Page 1 of 3 123 LastLast
Results 1 to 10 of 21

Thread: Repetetive corruption of /boot partition

  1. #1

    Exclamation Repetetive corruption of /boot partition

    Hello,

    I am a relatively experienced Ubuntu user, and I finally wanted to change to OS Tumbleweed. I am quite happy, yet I encountered A big problem with my boot configuration, now for the second time in just 2 weeks time.
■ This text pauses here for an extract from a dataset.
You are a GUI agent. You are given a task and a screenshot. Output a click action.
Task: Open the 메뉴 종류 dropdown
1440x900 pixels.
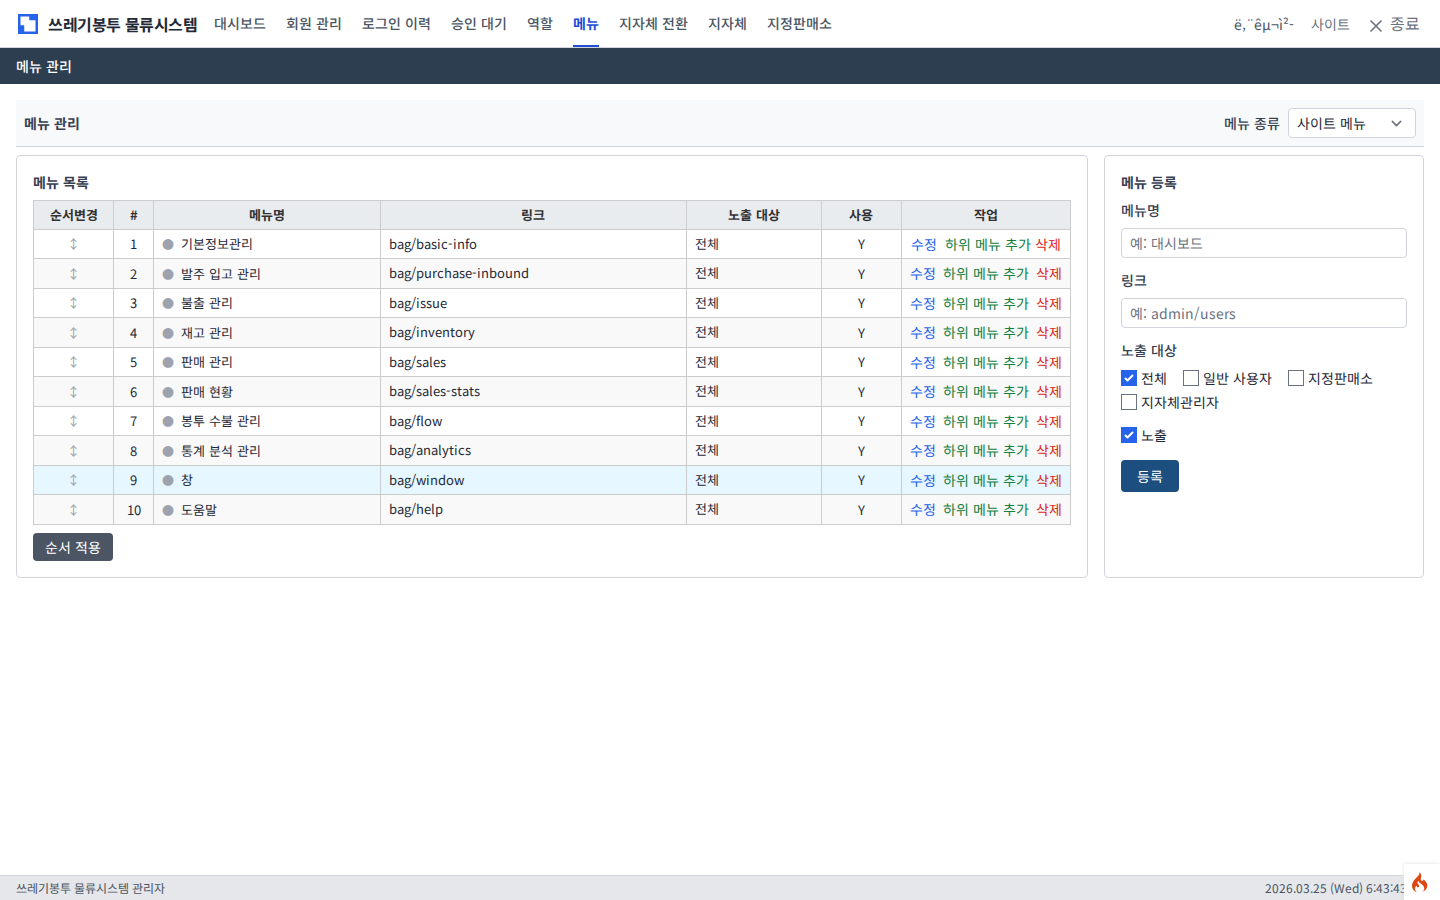[x=1351, y=123]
    In short, my boot setup, so the following makes sense:


    • SSD drive (less than 2 years old, moderate use)
    • Legacy/MBR Grub2
    • Grub installed in MBR of the drive /dev/sda
    • separate /boot Partition (/dev/sda2), ext4, unencrypted
    • / volume of OS in an extended partition (/dev/sda3), therein btrfs partition with subvolumes (/dev/sda6), encrypted


    Relatively simple, I would start my PC and randomly get greeted by some GRUB2 warning that it cannot find some of its essential files. I would then run fsck of /dev/sda2 from a USB booted linux, and it would find an enormous amount of errors. It fixes them, but both times there was too much damage for Grub to start properly.

    I got back into my system twice with the help of Super Grub Disk and/or chroot from Live, and then did a full reinstall of the bootloader by formatting /boot, grub2-install, mkinitrd and reinstalling the kernel files. That worked and also showed that both times, the main drive / was unaffected and no corruption seemed to have occurred there.

    The first time, the event was preceded by a "dirty shutdown" due to some other reason, which at the same time should have never written anything to the /boot partition. The second time, I performed a normal shutdown, and in the morning was surprised by the error.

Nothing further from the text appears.